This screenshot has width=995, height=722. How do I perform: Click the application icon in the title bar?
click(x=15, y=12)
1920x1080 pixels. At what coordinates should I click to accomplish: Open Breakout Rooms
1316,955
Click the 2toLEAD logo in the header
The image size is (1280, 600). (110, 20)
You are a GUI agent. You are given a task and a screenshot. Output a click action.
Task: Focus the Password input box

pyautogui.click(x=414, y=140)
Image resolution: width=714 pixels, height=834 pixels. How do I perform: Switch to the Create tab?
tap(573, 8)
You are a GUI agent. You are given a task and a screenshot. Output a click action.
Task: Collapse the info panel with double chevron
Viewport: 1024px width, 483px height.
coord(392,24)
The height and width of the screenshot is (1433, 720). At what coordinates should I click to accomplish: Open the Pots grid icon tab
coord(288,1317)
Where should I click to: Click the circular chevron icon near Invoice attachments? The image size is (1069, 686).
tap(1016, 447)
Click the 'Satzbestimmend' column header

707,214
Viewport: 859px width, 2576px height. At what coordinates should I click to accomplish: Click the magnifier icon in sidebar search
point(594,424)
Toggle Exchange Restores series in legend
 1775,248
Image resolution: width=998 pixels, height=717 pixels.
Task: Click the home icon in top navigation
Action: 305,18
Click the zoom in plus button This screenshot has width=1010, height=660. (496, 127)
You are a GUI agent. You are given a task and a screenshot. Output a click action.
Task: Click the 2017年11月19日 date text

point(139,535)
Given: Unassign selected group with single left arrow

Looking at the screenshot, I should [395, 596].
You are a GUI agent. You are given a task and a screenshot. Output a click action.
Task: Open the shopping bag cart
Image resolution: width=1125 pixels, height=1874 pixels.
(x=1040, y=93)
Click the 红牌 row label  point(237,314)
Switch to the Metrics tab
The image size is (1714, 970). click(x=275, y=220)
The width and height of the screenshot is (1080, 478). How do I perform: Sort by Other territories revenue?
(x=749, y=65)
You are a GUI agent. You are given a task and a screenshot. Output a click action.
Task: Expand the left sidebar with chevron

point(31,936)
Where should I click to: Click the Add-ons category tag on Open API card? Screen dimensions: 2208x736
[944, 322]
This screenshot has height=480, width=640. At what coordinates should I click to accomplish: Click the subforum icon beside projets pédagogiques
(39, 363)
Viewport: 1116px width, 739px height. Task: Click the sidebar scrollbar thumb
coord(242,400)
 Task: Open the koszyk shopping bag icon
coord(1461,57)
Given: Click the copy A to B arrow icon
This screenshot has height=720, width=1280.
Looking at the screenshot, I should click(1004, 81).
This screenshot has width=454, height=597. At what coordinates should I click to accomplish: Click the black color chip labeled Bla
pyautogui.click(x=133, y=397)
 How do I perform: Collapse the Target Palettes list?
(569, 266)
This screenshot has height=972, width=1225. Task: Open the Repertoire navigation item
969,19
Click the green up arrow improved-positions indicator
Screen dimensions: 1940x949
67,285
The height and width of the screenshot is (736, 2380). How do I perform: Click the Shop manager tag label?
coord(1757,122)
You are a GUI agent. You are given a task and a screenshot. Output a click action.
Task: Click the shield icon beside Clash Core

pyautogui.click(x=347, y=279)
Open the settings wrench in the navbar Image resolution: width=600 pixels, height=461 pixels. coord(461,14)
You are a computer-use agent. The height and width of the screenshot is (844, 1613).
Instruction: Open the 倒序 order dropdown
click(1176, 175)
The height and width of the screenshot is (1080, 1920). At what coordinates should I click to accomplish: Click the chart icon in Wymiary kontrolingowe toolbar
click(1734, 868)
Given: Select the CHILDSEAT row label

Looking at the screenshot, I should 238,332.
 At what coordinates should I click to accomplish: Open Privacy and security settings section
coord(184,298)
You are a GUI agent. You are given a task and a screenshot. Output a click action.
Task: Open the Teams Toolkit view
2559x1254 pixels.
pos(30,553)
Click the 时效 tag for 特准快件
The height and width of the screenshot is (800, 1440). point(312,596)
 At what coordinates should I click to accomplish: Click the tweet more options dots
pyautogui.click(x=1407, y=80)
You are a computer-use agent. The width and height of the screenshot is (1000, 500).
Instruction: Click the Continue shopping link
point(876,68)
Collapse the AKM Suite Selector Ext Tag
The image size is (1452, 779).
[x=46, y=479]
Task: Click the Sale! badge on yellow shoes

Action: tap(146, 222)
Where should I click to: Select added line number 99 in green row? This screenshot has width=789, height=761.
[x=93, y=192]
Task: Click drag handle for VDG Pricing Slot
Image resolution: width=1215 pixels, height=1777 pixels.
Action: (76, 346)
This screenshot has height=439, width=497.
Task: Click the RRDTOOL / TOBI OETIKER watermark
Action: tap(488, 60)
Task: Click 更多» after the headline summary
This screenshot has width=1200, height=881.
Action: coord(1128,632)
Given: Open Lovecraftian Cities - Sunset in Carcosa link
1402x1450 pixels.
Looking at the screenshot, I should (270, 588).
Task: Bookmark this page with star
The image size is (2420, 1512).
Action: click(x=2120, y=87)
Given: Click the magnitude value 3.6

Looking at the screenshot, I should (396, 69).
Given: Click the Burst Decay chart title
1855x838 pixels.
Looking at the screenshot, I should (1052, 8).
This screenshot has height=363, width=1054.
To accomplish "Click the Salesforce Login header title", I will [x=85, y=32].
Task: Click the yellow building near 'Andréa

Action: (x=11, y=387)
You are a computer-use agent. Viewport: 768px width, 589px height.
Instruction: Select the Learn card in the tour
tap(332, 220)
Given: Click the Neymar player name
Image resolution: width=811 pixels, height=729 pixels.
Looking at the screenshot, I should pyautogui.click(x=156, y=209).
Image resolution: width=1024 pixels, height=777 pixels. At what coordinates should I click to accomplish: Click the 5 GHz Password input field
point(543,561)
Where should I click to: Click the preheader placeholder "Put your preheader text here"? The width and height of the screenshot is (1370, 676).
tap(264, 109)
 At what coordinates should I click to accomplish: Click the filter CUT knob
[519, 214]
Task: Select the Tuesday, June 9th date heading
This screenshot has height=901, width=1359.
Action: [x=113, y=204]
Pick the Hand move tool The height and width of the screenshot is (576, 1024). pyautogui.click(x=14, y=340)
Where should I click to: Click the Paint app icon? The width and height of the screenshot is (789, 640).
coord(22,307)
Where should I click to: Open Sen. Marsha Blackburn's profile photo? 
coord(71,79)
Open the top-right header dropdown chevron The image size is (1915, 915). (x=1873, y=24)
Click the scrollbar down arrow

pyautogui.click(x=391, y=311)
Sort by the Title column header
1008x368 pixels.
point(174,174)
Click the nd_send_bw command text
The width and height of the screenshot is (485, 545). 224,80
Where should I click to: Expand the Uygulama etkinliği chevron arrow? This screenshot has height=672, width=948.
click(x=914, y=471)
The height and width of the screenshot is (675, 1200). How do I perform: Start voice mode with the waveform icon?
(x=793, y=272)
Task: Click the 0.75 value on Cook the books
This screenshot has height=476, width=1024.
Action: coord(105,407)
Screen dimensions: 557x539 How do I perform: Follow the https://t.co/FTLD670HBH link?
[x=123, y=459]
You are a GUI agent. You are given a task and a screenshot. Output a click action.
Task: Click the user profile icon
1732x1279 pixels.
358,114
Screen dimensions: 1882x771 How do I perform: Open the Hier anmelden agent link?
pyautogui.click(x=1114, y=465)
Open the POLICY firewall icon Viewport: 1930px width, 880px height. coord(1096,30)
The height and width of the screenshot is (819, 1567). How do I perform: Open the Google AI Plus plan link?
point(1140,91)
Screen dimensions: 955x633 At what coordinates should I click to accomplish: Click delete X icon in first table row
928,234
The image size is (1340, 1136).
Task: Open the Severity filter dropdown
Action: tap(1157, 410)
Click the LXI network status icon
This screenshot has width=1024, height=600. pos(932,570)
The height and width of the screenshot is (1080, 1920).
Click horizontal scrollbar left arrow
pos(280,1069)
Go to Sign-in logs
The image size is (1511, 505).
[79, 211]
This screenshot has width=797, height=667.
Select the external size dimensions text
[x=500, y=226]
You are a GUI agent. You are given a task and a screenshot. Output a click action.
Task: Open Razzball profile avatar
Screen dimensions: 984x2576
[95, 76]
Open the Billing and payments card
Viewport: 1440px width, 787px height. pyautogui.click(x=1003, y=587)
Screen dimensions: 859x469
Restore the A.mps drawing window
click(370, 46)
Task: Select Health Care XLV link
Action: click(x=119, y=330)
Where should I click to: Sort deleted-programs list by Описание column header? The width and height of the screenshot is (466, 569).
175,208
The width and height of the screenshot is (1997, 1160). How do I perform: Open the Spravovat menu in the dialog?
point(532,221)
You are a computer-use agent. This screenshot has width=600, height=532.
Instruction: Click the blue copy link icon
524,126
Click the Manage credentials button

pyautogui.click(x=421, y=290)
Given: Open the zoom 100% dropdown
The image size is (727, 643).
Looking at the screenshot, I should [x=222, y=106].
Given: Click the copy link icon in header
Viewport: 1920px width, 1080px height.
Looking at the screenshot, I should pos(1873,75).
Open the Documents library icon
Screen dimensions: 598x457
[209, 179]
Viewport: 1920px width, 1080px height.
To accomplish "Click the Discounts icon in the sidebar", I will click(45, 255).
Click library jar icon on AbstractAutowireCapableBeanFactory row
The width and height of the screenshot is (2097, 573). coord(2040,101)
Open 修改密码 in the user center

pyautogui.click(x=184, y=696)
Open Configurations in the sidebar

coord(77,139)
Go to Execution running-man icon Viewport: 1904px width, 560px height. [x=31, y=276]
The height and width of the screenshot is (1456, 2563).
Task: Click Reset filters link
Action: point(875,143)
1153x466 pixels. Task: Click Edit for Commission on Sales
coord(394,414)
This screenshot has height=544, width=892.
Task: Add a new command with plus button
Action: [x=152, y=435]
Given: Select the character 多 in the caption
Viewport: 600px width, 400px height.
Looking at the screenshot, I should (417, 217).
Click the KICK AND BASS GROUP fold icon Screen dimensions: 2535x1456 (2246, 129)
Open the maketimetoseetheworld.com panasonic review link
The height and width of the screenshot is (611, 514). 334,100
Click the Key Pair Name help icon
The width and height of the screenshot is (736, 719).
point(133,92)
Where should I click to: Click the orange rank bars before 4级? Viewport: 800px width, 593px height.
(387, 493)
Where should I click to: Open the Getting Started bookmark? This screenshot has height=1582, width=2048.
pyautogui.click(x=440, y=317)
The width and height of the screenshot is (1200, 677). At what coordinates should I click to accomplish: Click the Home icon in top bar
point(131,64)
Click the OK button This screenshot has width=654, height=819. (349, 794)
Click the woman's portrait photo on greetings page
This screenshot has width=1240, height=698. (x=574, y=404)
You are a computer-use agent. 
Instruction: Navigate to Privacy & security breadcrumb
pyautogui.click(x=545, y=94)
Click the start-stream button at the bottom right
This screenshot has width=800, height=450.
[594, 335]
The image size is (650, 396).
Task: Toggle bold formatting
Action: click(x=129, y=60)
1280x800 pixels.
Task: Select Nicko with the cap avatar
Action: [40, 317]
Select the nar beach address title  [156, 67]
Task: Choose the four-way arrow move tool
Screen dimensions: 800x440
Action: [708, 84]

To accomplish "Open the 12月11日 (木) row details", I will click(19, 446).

....

Direction:
Write out, as a JSON list of strings with one string per line and blank lines omitted, the records from the line containing "Screen dimensions: 955x633" through the line containing "This screenshot has width=1024, height=600.".

Solution to the problem:
[
  "Screen dimensions: 955x633 At what coordinates should I click to accomplish: Click delete X icon in first table row",
  "928,234",
  "The image size is (1340, 1136).",
  "Task: Open the Severity filter dropdown",
  "Action: tap(1157, 410)",
  "Click the LXI network status icon",
  "This screenshot has width=1024, height=600. pos(932,570)"
]